16 Commits

Author SHA1 Message Date
Yakov Pechersky
c6cabf4153 Speed-up tautomer canonicalization, no API changes (#9134)
* Speed up tautomer canonicalization by deferring on SSSR calc

* Lazy kekulization for tautomer enumeration

Defer kekulization of tautomers until they are actually needed for
transform matching. This avoids creating kekulized copies for:
1. The initial tautomer (until first iteration)
2. New tautomers that may never be processed (if enumeration ends early)

The Tautomer class now supports lazy initialization of the kekulized
form via getKekulized() method.

Performance improvement: ~7% additional speedup (total ~22-24% from baseline)

* Use count-only substructure matching in tautomer scoring

* Add SubstructMatchCount regression test

* MolStandardize: reduce enumerate overhead

* MolStandardize: avoid per-tautomer ring recomputation

* Atom: cache PeriodicTable pointer in valence calcs

* Atom: reuse PeriodicTable in getEffectiveAtomicNum

* PeriodicTable: add atomic fast path for getTable

* GraphMol: reduce ROMol copy reallocations

* MolStandardize: use quickCopy for per-match product copies

Use RWMol(*kmol, true) in tautomer enumeration to avoid copying properties/bookmarks/conformers for each candidate. This reduces deep-copy overhead without changing chemistry.

* MolStandardize: pre-filter scoring patterns by element/connectivity

For tautomer scoring, pre-compute which SubstructTerms are relevant for
a given input molecule. Since tautomerization only moves H atoms and
changes bond orders (never creates/destroys heavy-atom bonds), patterns
requiring missing elements or connectivity can be skipped for all
tautomers of that molecule.

Two-stage filtering:
1. Element check: skip patterns requiring atoms not in the molecule
2. Connectivity check: skip patterns whose bond-order-agnostic structure
   doesn't match the input molecule's connectivity

This reduces the number of VF2 substructure calls per tautomer from 12
to typically 3-5, depending on the molecule's composition.

* MolStandardize: preserve molecule properties for canonical tautomer

Copy molecule properties from the original input to the canonical tautomer
result. Since quickCopy during enumeration skips d_props to avoid overhead,
extended SMILES data like link nodes (LN) was lost. This restores them
on the final result.

* TautomerQuery: preserve molecule properties (e.g. link nodes) in tautomers

TautomerQuery::fromMol() uses TautomerEnumerator::enumerate() which uses
quickCopy for performance. This doesn't copy molecule properties like
_molLinkNodes. Without this fix, XQMol output would lose link node
extensions in the SMILES.

Copy properties from the original query molecule to all enumerated
tautomers before constructing the TautomerQuery. This preserves extended
SMILES data without impacting enumeration performance.

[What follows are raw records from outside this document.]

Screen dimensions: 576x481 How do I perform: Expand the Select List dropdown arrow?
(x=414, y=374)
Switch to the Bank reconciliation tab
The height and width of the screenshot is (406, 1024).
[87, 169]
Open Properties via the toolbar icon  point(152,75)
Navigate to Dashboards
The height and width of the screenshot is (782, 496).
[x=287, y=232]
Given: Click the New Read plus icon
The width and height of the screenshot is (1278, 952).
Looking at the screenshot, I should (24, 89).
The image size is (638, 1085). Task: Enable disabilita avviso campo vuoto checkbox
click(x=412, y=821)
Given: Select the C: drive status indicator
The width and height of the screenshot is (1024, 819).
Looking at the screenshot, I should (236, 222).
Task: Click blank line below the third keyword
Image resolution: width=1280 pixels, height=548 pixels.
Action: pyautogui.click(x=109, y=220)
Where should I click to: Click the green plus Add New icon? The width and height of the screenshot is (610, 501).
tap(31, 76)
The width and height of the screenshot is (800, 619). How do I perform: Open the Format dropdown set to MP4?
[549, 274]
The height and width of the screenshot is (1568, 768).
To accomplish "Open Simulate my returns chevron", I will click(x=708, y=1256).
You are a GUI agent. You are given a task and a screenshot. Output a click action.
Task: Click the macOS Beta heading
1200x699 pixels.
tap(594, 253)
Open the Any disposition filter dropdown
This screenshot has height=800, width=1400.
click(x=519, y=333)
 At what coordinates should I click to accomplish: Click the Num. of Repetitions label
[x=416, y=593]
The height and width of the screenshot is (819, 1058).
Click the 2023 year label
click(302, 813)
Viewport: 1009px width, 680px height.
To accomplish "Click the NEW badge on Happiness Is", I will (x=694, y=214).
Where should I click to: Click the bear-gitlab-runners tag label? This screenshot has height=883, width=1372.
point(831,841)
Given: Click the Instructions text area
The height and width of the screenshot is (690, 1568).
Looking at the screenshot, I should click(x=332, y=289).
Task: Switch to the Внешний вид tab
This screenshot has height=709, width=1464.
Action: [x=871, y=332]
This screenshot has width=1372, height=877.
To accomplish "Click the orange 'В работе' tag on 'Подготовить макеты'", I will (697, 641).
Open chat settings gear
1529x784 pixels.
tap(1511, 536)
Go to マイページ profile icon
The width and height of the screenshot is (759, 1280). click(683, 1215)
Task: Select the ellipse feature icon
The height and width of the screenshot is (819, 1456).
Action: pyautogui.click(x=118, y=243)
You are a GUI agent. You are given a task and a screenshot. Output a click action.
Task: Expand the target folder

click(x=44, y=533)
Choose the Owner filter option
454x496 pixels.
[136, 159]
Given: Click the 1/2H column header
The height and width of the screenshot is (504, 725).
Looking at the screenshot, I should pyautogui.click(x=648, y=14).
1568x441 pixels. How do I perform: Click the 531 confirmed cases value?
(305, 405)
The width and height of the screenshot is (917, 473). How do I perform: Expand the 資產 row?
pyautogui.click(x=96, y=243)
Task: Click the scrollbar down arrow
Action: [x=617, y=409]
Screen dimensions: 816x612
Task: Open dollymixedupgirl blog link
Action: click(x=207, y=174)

* MolStandardize: use parallel iteration and cache bond lookups

Replace O(n) getAtomWithIdx/getBondWithIdx calls with parallel iteration
over atom/bond ranges in canonicalizeInPlace and enumerate. Cache bond
lookups in setTautomerStereoAndIsoHs to avoid repeated O(n) searches.

* perf: add specialized matchers for simple tautomer scoring patterns

Replace VF2 graph matching with O(n) loops for 6 simple patterns:
- countDoubleOrAromaticBonds: C=O, N=O, P=O patterns
- countMethyls: [CX4H3] methyl groups
- countCarbonDoubleHetero: [C]=[/home/dcvuser/rdkit;Code/GraphMol/MolStandardize/Tautomer.h] aliphatic C=hetero
- countAromaticCarbonExocyclicN: [c]=aromatic C=exocyclic N
Complex patterns (benzoquinone, oxim, guanidine, aci-nitro) still use VF2.
Combined with the pre-filtering optimization, this achieves ~3.7x speedup
(~2500ms vs ~9300ms original) for tautomer canonicalization.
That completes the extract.